Pursuant to 8 U.S.C. § 1229b(d), the Attorney General can cancel removal of non-permanent residents who have at least ten years of continuous presence in the United States and permanent residents who have at least seven years of continuous presence in the United States. Under the "stop-time" rule, these periods end when the Government serves a "notice to appear" as defined by § 1229(a)(1). See Pereira , 138 S.Ct. at 2110. However, neither party contends the stop time rule applies in this case.

In its discussion the Court uses the terms "alien" and "noncitizen" interchangeably consistent with cases cited.

In accordance with 8 C.F.R. § 1003.15(b) -(c) :

(b) The Order to Show Cause and Notice to Appear must also include the following information:

(1) The nature of the proceedings against the alien;
(2) The legal authority under which the proceedings are conducted;
(3) The acts or conduct alleged to be in violation of law;
(4) The charges against the alien and the statutory provisions alleged to have been violated;
(5) Notice that the alien may be represented, at no cost to the government, by counsel or other representative authorized to appear pursuant to 8 CFR 1292.1 ;
(6) The address of the Immigration Court where the Service will file the Order to Show Cause and Notice to Appear; and
(7) A statement that the alien must advise the Immigration Court having administrative control over the Record of Proceeding of his or her current address and telephone number and a statement that failure to provide such information may result in an in absentia hearing in accordance with § 1003.26.

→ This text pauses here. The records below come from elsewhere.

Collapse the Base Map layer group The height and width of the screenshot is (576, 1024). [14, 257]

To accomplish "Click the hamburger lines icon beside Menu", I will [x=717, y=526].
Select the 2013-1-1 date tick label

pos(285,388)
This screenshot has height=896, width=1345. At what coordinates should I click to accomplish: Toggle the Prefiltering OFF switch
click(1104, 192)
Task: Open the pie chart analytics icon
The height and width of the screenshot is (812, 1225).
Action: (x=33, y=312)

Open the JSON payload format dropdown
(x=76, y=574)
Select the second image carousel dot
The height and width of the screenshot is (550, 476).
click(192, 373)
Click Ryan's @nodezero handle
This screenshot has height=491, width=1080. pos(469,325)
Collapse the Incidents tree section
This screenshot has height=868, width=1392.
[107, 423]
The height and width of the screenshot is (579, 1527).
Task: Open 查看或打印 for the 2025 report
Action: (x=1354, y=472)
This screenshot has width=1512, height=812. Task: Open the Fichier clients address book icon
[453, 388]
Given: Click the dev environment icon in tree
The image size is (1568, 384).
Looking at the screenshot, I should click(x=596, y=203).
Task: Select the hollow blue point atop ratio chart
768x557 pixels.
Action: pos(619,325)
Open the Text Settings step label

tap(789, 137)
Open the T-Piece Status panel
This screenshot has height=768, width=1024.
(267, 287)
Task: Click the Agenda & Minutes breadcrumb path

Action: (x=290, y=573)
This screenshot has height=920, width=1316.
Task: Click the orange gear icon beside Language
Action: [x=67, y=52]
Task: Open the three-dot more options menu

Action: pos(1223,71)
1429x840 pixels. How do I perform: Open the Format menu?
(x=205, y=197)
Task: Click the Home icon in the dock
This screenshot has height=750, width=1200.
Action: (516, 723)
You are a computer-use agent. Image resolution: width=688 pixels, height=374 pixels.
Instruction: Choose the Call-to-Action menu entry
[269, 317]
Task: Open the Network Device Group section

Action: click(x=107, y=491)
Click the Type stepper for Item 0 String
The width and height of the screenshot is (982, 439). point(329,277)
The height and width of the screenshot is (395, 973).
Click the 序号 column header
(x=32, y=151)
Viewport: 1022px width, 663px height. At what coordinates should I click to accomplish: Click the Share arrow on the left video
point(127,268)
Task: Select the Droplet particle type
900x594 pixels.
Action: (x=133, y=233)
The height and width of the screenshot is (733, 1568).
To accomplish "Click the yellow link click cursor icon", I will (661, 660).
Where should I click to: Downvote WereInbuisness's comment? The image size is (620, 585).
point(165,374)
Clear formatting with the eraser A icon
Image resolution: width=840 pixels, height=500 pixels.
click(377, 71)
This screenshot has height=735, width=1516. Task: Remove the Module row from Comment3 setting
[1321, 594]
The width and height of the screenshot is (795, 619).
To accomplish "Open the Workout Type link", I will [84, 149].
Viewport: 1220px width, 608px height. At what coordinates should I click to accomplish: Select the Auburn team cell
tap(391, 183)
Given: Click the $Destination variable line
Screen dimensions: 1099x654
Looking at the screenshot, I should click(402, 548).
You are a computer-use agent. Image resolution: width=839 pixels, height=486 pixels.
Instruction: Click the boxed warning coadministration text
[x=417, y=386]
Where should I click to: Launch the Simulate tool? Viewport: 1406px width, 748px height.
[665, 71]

(c) Contents of the Notice to Appear for removal proceedings. In the Notice to Appear for removal proceedings, the

Service shall provide the following administrative information to the Immigration Court. Failure to provide any of these items shall not be construed as affording the alien any substantive or procedural rights.
(1) The alien's names and any known aliases;
(2) The alien's address;
(3) The alien's registration number, with any lead alien registration number with which the alien is associated;
(4) The alien's alleged nationality and citizenship; and
(5) The language that the alien understands.

Defendant states that § 1326(d)(1) does not apply here because the underlying deportation order was void for lack of jurisdiction. However, the Supreme Court held in United States v. Mendoza-Lopez that a § 1326(a) conviction does not require a lawful underlying deportation. 481 U.S. 828, 834-35, 107 S.Ct. 2148, 95 L.Ed.2d 772 (1987). Therefore, even if the predicate deportation order were unlawful for want of jurisdiction, Defendant could still be convicted under §§ 1326(a) and (b). Defendant must meet all three requirements of § 1326(d) to challenge his §§ 1326(a) and (b) indictment.